The fact that a symbiote runs independently of the programs it protects means a symbiote designed for one type of CPU—say, ARM, found in many smart phones, or MIPS, found in many routers—can work on any operating system that might run on those CPUs. "It doesn't need to know how the programs it monitors work, only whether they have been modified," Cui says. They plan to deliver a prototype for U.S. government testing by the end of 2012 and to commercialize their work with a company they founded, Red Balloon Security.
Whereas Stolfo and Cui's approach is "very promising," says Scott Borg, director of the nonprofit U.S. Cyber Consequences Unit, he cautions it remains difficult to tell how readily intruders might circumvent these defenses. For instance, there might be ways to prevent the symbiotes from recognizing destructive programs as malware. "Too many destructive acts can be made to look like normal acts from the vantage point of a computer," Borg says. "A cyber-security measure needs to be kicked around for awhile, conceptually and physically, before it is possible to say with any confidence how effective it will be."
Marc Dacier, a senior director at Symantec Research Labs, called the symbiote "a very beautiful piece of work," but notes a major obstacle it faces is getting companies to actually upgrade all their devices with it. The Pentagon is now pushing for legislation that would require baseline cyber-security standards for critical private sector infrastructure, such as power plants, water treatment centers and gas pipelines.

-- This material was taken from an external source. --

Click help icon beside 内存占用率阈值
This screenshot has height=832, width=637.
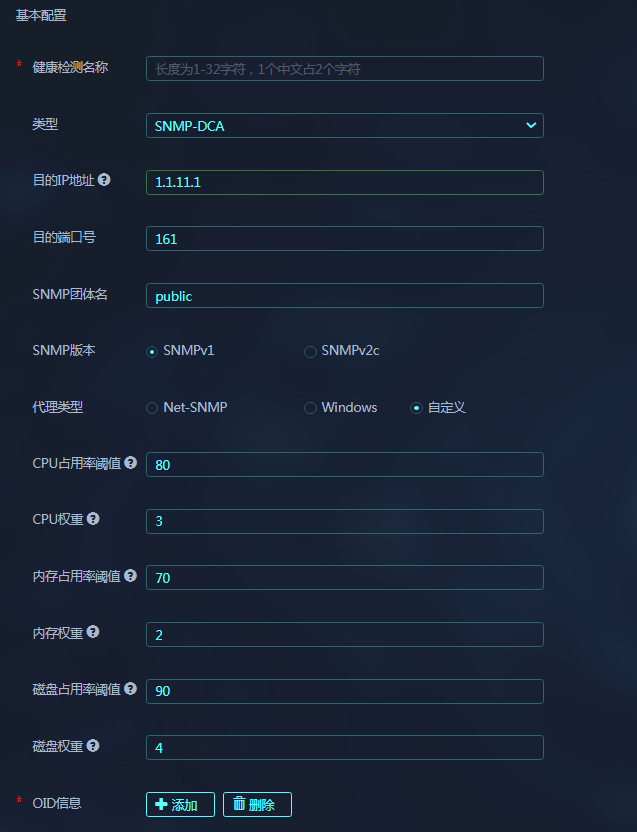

Without such legislation, said Panetta in his October speech, "we are and we will be vulnerable."
These symbiotes may not only serve as immune systems for their devices, but also help reveal the potentially huge ecosystem of malware in embedded computers that no one had any way of noticing until now. "We'd be surprised if these vulnerabilities weren't already exploited in the wild for years and years," Cui says. "We could shed light on an untold chapter of the history of Internet warfare."